The new network's sparky take on the Desert Island Discs principle: each week's guest was invited to select the eight (or so) records he or she hated the most, not to take to a desert island, but to have consigned in perpetuity to the Room of the title -- a repository of all the most appalling items, individuals and pieces of music in existence, which takes its name from the ultimate torture chamber in Orwell's Nineteen Eighty Four ("The thing that is in Room 101 is the worst thing in the world"). The guests were chosen less for their celebrity value than for their ability to be funny in this kind of situation, and were mostly young television comedians, stand-ups and writers inclined to vent their spleens on areas of popular culture the target audience could relate to.
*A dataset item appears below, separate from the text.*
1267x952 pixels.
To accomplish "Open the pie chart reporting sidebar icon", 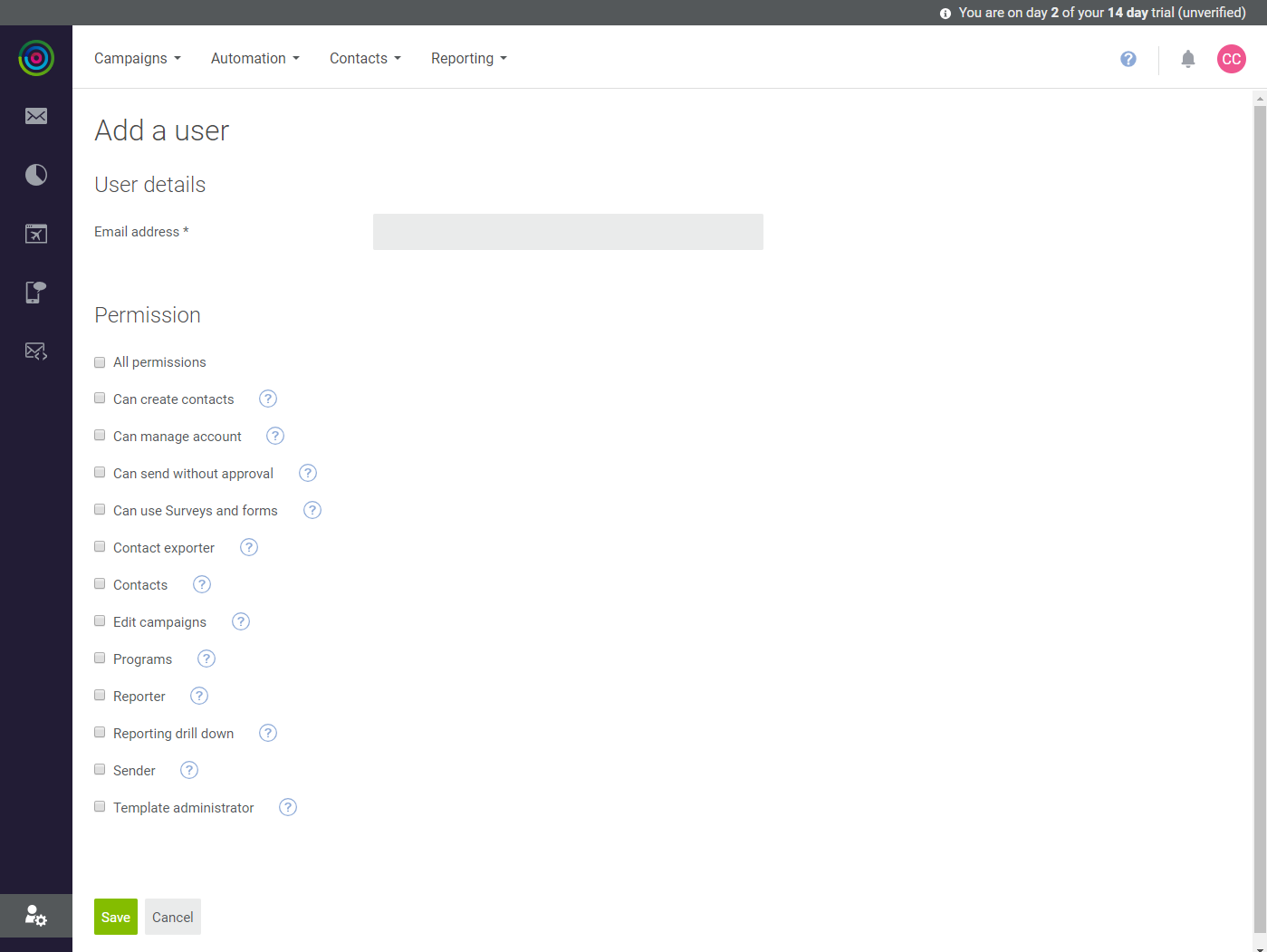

The humour lay sometimes in the deliberately disproportionate heaping of abuse on manifestly innocuous entities ('most hated place' and 'most hated thing' were discussed alongside the music), and sometimes in the deeply satisfying nailing of talentless, excruciating acts. The host was Nick Hancock, a comedian from the Mary Whitehouse generation, who sympathised or remonstrated with the guests, made occasional comments unintelligible to anyone from outside the Stoke-on-Trent area ("What's the point in writing a song about the Mull of Kintyre anyway? It's just Biddulph Moor with sea!") and, crucially, gave the final decision as to whether each selection would be consigned to Room 101 or not. This decision was supposedly based entirely on his own prejudice and caprice, although it was cheerfully admitted that exactly four selections went in every week because "that's the number of doors the producer can be bothered to do". The "doors" were sound clips representing the wailing souls (usually annoying celebrities) that could be heard from within Room 101 as the portals opened.
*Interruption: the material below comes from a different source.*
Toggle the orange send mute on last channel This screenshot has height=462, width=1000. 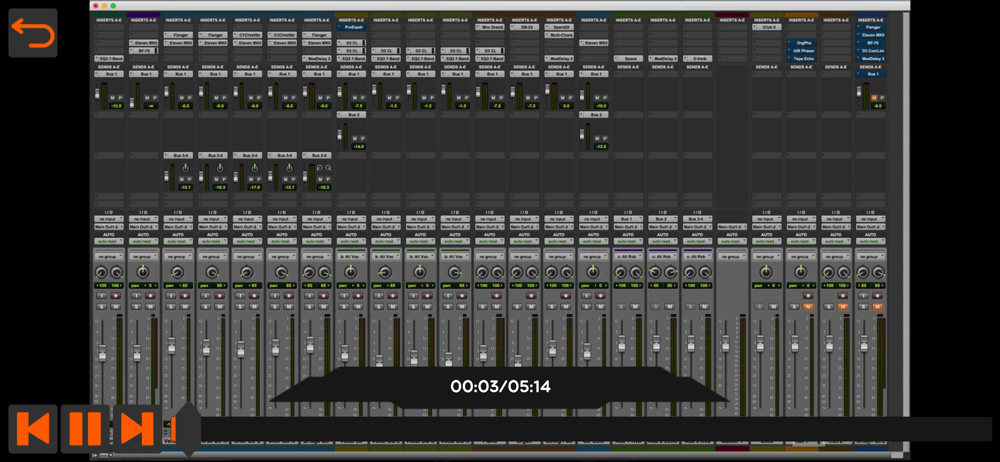(x=873, y=98)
The show transferred to BBC2, again with Hancock in the chair, but a great deal was lost in translation: the musical element disappeared, as did the simple 'two blokes in a room slagging things off' premise. The 'celebrity' factor of the guests increased (the opening programme featured Bob Monkhouse, who selected 'the French' as one of his hates). The strongest episodes were those which featured reliable, bread-and-butter stand-ups (David Baddiel, Frank Skinner), but the producers didn't seem to realise this and 'kitsch' guests like Terry Wogan and Jeremy Clarkson littered the latter shows. The series has, however, been recommissioned repeatedly: for the fourth series, broadcast in 1999, Paul Merton (the radio series' first guest) replaced Hancock as presenter.